* [YOUR GOAL] From the beginning of the material through the line containing "The height and", render each line as a row of a Markdown table with the columns Row and Line. Leave out blank lines.

* [Pixel coordinate location data]

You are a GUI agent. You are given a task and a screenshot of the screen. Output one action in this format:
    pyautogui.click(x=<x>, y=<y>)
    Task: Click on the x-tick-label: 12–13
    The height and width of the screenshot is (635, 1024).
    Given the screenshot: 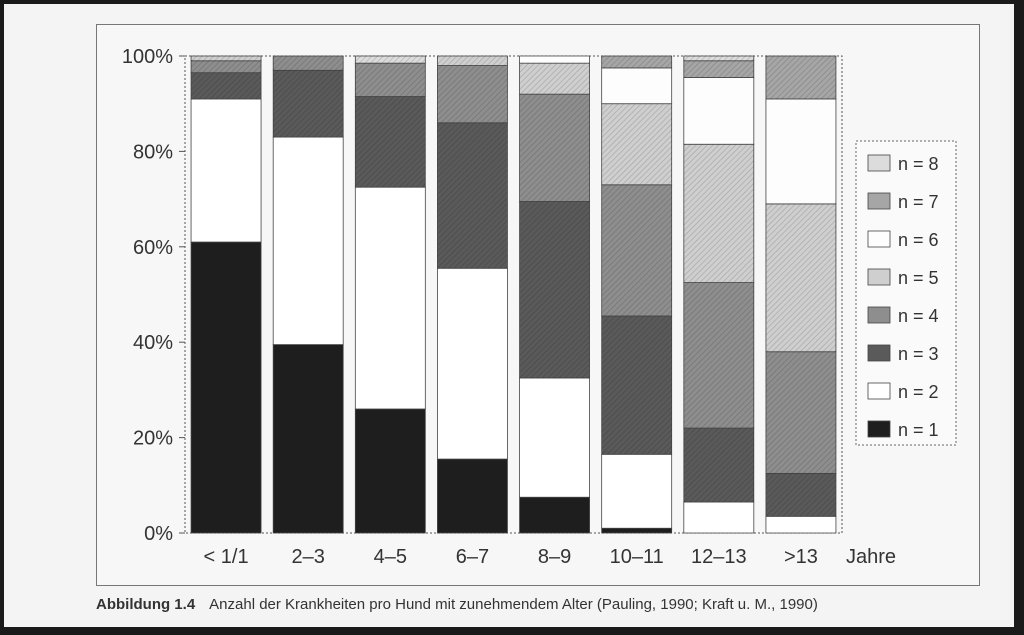 What is the action you would take?
    pyautogui.click(x=719, y=557)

* [RESULT OF THE TASK]
| Row | Line |
|---|---|
| 1 | You are a GUI agent. You are given a task and a screenshot of the screen. Output one action in this format: |
| 2 |     pyautogui.click(x=<x>, y=<y>) |
| 3 |     Task: Click on the x-tick-label: 12–13 |
| 4 |     The height and width of the screenshot is (635, 1024). |